> **Exercise tasks**
[a] List every label that the kdbg caching thread reports as added or removed.
[b] According to the kdbg caching thread, how much time does replacing tasks.get_kdbg with the caching code save when threads are used?

> **Document segment**
As such, I'd recommend a far more cautious use of caching.  Whilst it may 
provide an immediate speed-up in this one circumstance, there will be corner 
cases where it will end up causing severe headaches as people try to figure out 
exactly how the data flows through the various functions to end up at the value 
it has.  I'd suggest instead looking into a patch for any functions that 
require a kdbg location so that if it's already known, it can be provided (thus 
avoiding the repeated get_kdbg call).

Original comment by mike.auty@gmail.com on 8 Apr 2013 at 11:17

Added labels: Priority-Low, Type-Enhancement
Removed labels: Priority-Medium, Type-Defect

GoogleCodeExporter commented 9 years ago

I've attached another profile graph that shows what happens to the performance 
when we replace tasks.get_kdbg with the following code (we shave about 25% off 
the time spent in this method when using threads):

kdbg_cache = {}
def get_kdbg(addr_space):
    """A function designed to return the KDBG structure from
    an address space. First we try scanning for KDBG and if
    that fails, we try scanning for KPCR and bouncing back to
    KDBG from there.

    Also note, both the primary and backup methods rely on the
    4-byte KDBG.Header.OwnerTag. If someone overwrites this
    value, then neither method will succeed. The same is true
    even if a user specifies --kdbg, because we check for the
    OwnerTag even in that case.
    """
    global kdbg_cache
    if addr_space in kdbg_cache:
      return kdbg_cache[addr_space]

    kdbgo = obj.VolMagic(addr_space).KDBG.v()

    kdbg = obj.Object("_KDDEBUGGER_DATA64", offset = kdbgo, vm = addr_space)

    if kdbg.is_valid():
        kdbg_cache[addr_space] = kdbg
        return kdbg

    # Fall back to finding it via the KPCR. We cannot
    # accept the first/best suggestion, because only
    # the KPCR for the first CPU allows us to find KDBG.
    for kpcr_off in obj.VolMagic(addr_space).KPCR.generate_suggestions():

        kpcr = obj.Object("_KPCR", offset = kpcr_off, vm = addr_space)

        kdbg = kpcr.get_kdbg()

        if kdbg.is_valid():
            kdbg_cache[addr_space] = kdbg
            return kdbg

    kdbg_cache[addr_space] = obj.NoneObject("KDDEBUGGER structure not found using either KDBG signature or KPCR pointer")

> **Data excerpt**
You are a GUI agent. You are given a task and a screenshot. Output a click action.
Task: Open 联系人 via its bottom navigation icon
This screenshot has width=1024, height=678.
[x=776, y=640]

> **Worked answers**
[a] Priority-Low, Type-Enhancement, Priority-Medium, Type-Defect

[b] About 25% of the time spent in that method.